# [SOURCE EXTRACT]
....

Mostly just the cost, yeah. It will be like buying a car. The economics will have to make sense for regular people, while it starts popping up in tons of places and become a status symbol.
Digital computers existed for ~10-20 years before hitting the consumer market. It took almost a half-century for the microprocessor to become a ubiquitous appliance.
We’re already seeing huge progress in humanoids coming from china. The big problem is software and world understanding, but the data collection from today’s humanoids and the rush to capitalize on their potential now that manufacturing their form is largely solved (save for hands) will see these problems overcome.
I expect it will be common to see them make deliveries in five years. Regular people don’t have to buy them for them to see widespread use.
So, after they work out all the mechanical kinks (there are quite a few!), and after they work out all the software issues (again, many of them), the last problem is the biggest: production. Anyone can make a half dozen robots by hand. A hundred thousand is a completely different challenge. If they can't be made efficiently, their cost makes them more of a toy than a tool.
I can buy China doing it, but not Tesla. They have a terrible track record of production, nothing even close to China's capability. In the past they've "developed" factories by taking huge government incentives and then basically doing nothing with them and pocketing the cash.
Deliveries use hands because humans have hands, not because hands are a prerequisite for deliveries. Last mile is already “solved” with the little robots that drive around cities, no need for hands. Humans are useful because of our brains, because we can adapt to almost any situation for very little cost. Humanoid robots will remain a novelty until the cost is reduced far beyond what is plausible.
How do we define common? I’ll bet that in 5 years, the average person, even in somewhere like SF, will not see a humanoid robot during their every day life.
The bipedal robot thing is interesting, but there's only two places their cost makes sense: industry and war. After war makes them cheap to mass-produce (because an army of robots needs to be sustainable), then they'll be affordable. But they'll still be highly regulated, mostly as a political reaction to "losing jobs". It will probably take 30+ years for us to get to that point, because wars big enough to invest that much expense and manpower aren't common.
Chinese Unitree already makes humanoids for $5K. Cheap enough for average american family to afford if it's useful. Several batteries and automatic replacement station will make it run 24/7 non-stop.

....

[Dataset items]
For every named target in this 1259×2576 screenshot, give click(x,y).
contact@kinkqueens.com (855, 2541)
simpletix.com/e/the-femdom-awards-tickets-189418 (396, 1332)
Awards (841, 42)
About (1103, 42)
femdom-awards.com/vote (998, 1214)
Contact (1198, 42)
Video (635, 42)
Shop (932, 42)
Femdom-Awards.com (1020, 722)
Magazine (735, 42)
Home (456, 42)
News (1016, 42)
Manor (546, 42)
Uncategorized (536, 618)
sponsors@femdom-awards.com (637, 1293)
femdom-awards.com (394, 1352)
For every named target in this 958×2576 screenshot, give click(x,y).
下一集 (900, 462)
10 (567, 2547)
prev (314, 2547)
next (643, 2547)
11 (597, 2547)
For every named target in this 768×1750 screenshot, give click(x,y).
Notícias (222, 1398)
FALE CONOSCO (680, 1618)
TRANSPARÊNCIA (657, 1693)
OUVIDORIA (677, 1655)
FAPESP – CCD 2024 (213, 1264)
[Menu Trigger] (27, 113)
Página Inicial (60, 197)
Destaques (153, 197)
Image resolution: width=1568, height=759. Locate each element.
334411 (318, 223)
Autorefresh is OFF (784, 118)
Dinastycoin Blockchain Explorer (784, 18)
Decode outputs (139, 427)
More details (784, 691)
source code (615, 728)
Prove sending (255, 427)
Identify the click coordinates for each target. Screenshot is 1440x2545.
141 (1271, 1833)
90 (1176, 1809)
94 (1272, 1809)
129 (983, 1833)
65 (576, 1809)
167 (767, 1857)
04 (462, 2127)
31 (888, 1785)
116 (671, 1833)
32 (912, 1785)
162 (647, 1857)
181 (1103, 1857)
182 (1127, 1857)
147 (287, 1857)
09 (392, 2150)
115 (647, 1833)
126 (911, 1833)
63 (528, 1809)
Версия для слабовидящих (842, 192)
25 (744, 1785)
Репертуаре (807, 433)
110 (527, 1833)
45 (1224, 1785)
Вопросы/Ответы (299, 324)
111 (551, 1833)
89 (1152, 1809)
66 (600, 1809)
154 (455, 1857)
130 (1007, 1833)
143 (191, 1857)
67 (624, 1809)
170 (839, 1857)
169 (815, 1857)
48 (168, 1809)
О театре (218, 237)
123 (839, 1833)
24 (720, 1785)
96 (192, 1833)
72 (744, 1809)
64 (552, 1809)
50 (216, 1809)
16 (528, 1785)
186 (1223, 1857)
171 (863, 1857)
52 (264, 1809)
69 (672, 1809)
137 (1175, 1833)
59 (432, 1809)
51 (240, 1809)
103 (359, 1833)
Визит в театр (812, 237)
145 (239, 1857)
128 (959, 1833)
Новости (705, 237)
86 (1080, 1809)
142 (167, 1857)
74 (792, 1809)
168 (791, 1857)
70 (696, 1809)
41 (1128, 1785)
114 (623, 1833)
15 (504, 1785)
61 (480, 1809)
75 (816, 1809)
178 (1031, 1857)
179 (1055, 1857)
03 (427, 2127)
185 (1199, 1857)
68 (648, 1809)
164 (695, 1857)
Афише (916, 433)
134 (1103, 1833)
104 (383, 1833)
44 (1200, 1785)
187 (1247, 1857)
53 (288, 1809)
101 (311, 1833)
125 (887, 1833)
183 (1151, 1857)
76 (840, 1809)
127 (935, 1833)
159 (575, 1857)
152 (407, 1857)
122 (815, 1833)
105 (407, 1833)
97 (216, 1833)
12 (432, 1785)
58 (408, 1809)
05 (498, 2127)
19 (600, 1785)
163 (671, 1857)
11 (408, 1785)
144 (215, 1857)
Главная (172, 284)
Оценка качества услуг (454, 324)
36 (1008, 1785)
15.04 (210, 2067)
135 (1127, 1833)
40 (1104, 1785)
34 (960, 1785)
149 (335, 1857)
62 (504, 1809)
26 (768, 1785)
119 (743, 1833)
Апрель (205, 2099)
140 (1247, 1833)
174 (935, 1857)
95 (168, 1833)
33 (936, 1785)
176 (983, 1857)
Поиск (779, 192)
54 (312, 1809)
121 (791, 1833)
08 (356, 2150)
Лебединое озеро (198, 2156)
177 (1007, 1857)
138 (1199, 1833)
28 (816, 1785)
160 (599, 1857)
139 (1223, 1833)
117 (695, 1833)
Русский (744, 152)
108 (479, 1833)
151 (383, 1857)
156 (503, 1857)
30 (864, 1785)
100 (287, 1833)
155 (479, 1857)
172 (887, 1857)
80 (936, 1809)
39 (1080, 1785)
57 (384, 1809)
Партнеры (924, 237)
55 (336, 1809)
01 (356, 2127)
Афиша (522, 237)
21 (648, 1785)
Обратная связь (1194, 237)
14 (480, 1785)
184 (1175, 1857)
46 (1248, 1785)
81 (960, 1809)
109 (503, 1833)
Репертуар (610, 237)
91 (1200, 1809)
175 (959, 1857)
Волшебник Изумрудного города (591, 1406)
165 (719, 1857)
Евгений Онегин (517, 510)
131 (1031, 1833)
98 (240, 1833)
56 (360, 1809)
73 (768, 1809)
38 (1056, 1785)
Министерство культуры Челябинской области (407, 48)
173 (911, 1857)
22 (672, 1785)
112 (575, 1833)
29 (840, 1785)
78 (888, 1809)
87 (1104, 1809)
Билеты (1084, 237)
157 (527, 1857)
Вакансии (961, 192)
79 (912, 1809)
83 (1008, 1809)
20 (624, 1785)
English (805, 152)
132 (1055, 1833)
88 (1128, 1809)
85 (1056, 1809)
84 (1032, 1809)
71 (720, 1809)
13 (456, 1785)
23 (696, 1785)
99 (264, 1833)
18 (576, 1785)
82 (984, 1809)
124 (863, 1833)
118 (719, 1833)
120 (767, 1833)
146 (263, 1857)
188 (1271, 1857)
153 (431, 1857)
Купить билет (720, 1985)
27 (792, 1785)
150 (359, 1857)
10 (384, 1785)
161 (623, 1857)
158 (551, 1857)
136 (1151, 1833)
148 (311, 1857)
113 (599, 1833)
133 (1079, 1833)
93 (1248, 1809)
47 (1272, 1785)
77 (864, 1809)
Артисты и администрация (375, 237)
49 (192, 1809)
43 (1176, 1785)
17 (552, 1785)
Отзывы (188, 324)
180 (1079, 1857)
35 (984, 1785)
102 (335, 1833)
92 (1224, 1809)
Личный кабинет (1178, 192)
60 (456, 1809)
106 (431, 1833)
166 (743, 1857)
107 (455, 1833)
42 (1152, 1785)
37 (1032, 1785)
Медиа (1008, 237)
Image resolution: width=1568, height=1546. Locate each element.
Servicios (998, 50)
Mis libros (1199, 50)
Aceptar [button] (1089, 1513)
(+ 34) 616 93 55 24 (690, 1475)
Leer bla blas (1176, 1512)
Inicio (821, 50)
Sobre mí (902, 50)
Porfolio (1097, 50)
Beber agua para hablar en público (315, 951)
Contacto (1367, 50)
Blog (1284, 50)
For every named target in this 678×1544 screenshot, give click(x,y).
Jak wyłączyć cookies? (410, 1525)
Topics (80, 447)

....

# [AIM OF THE EXERCISE]
Condense the paragraph of the humanoid robot discussion beginning "So, after they work out all the mechanical kinks" into a bulleted list that keeps its main points.

# [OUTPUT OF THE EXERCISE]
- Many mechanical kinks must be worked out first.
- Many software issues must also be resolved.
- The last and biggest problem is production. Anyone can make a half dozen robots by hand, but a hundred thousand is a completely different challenge.
- If the robots can't be made efficiently, their cost makes them more of a toy than a tool.